- [TASK BRIEF] Below are entries; tally how many lines hold the string "computer" and answer with only that figure.
BEGIN SUPPLIED MATERIAL
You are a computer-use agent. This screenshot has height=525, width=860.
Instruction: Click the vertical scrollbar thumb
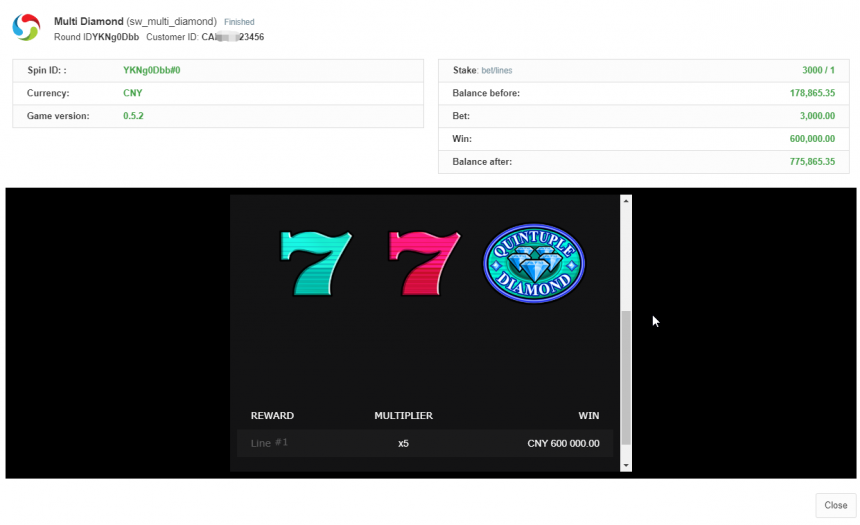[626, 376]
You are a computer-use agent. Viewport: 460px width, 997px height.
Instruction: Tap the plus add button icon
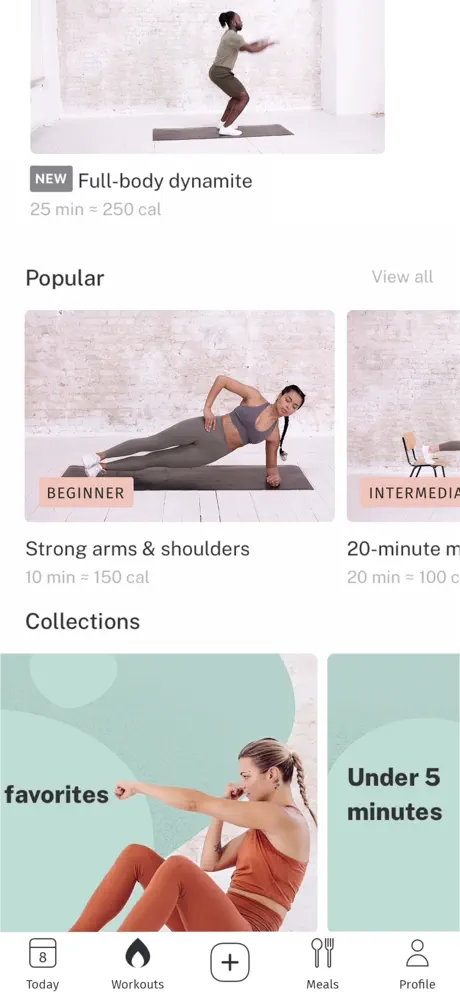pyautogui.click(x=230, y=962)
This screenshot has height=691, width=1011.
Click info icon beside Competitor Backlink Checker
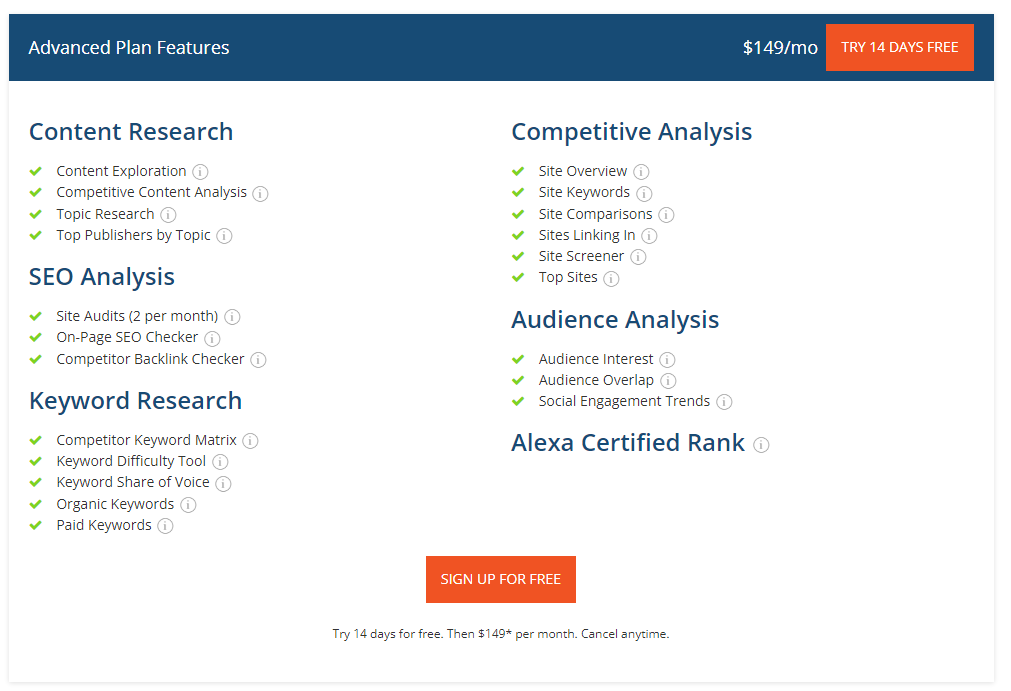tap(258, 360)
END SUPPLIED MATERIAL
BEGIN SUPPLIED MATERIAL
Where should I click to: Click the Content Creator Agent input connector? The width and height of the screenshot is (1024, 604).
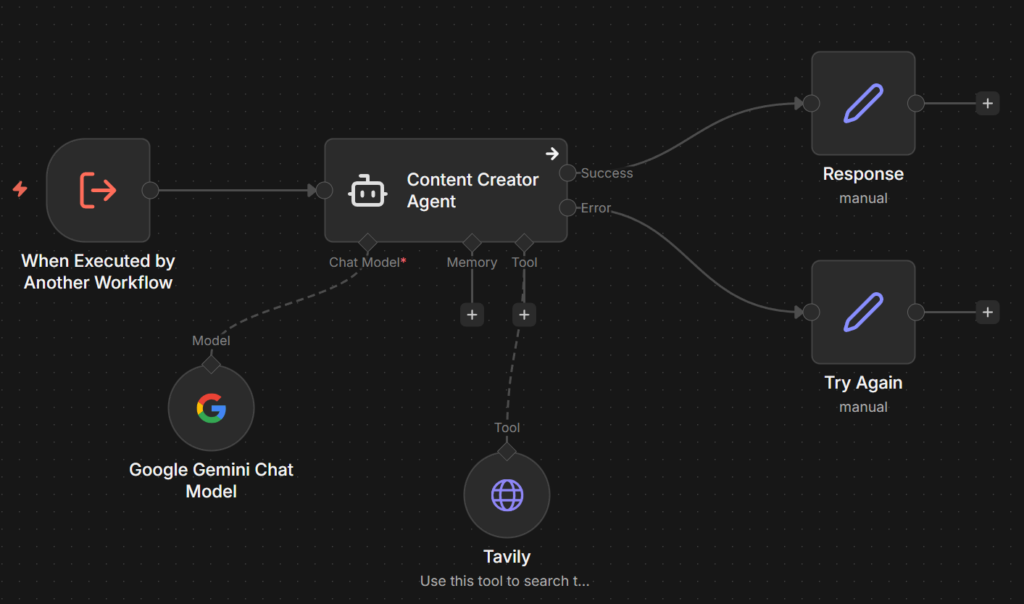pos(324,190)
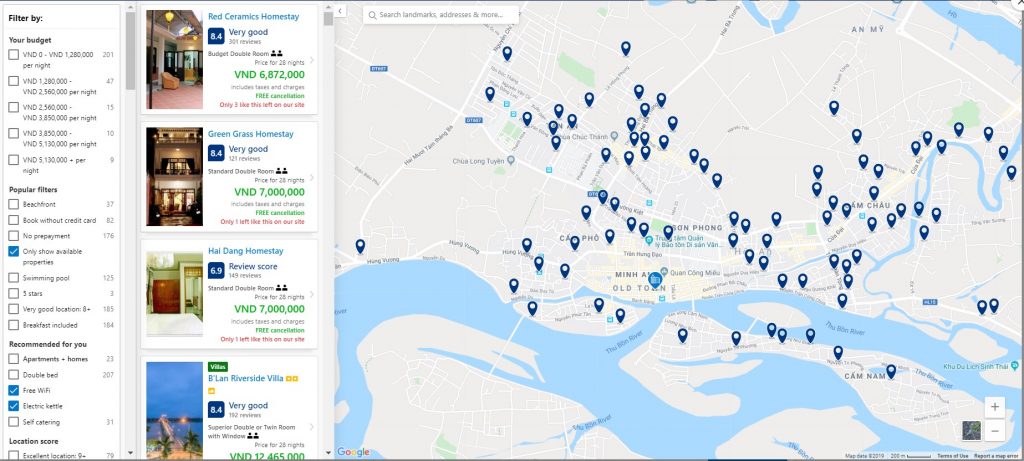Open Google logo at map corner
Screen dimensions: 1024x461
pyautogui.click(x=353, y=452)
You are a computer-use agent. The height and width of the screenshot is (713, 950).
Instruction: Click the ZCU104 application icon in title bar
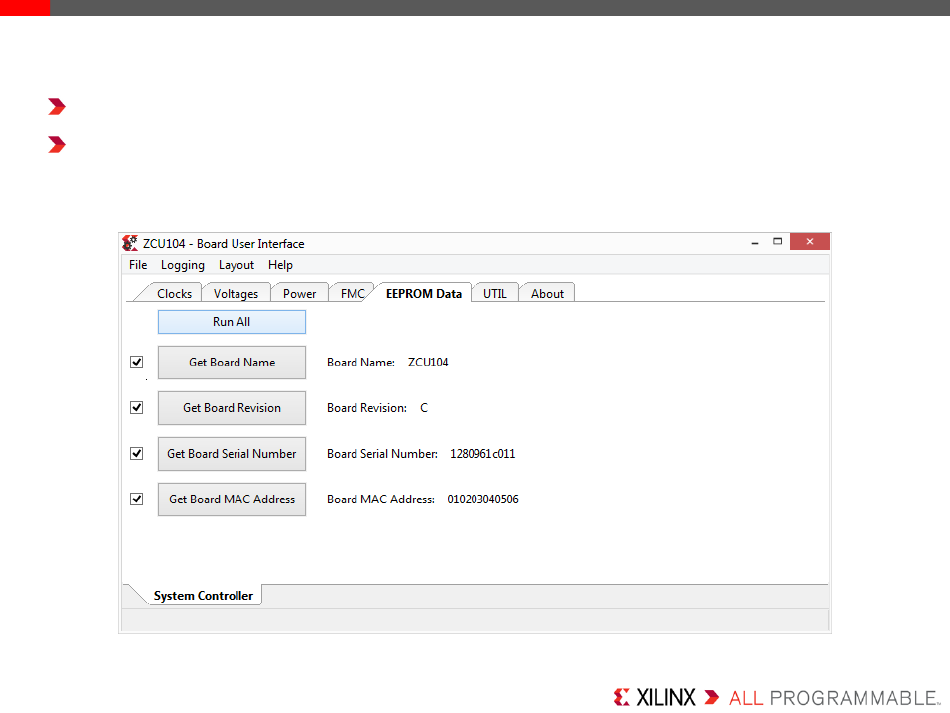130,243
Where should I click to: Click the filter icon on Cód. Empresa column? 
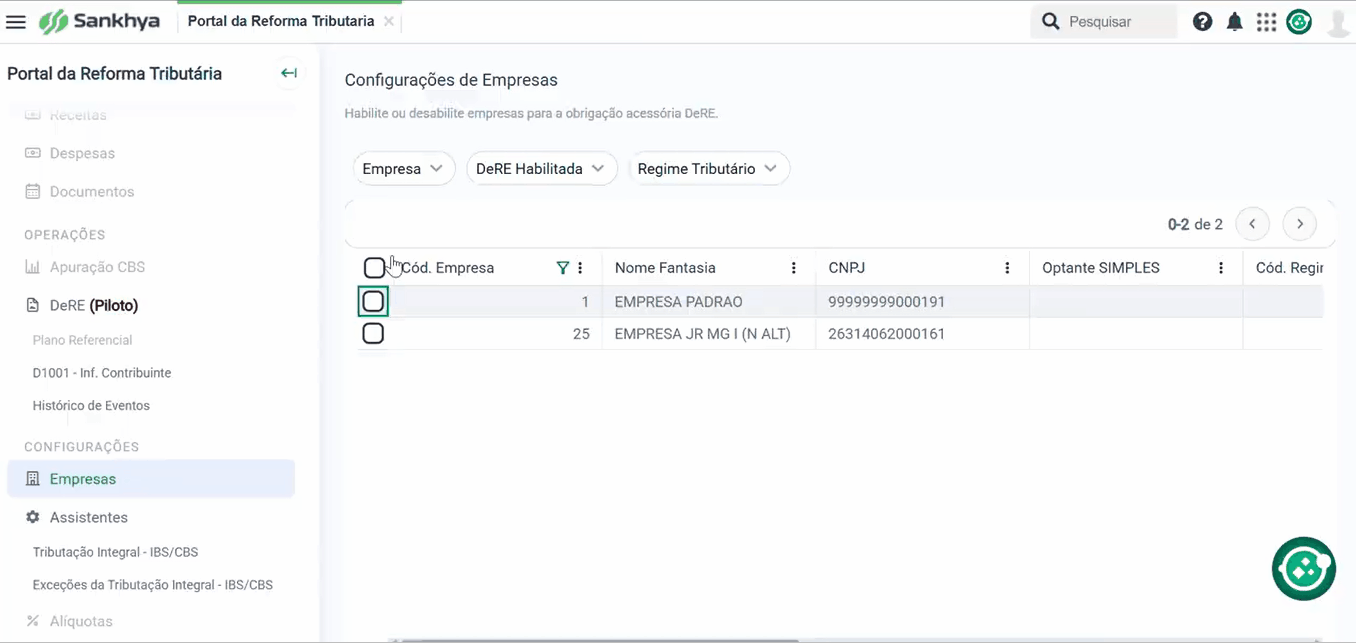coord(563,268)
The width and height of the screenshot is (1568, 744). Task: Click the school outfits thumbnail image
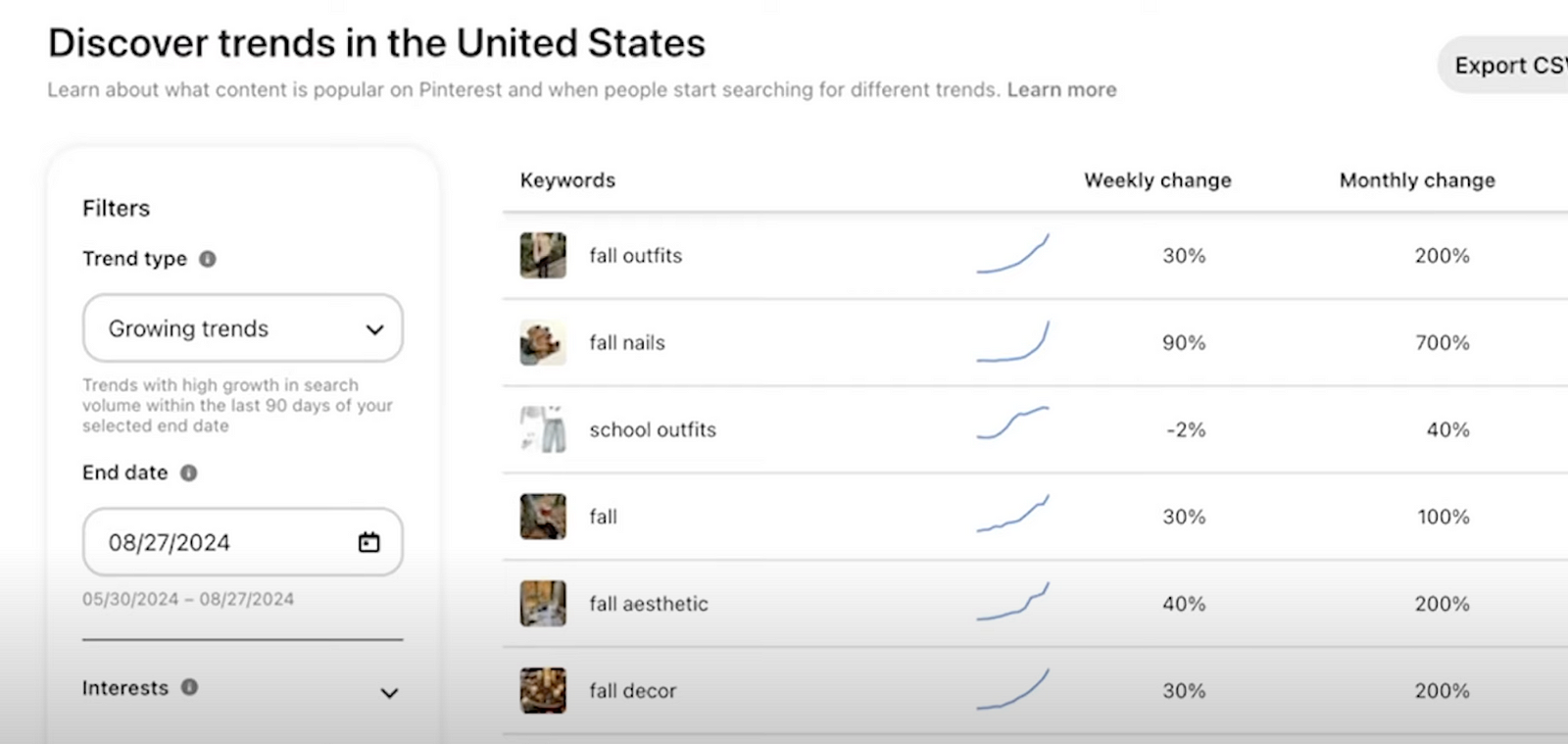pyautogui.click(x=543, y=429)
END SUPPLIED MATERIAL
- [EXERCISE RESULT] 3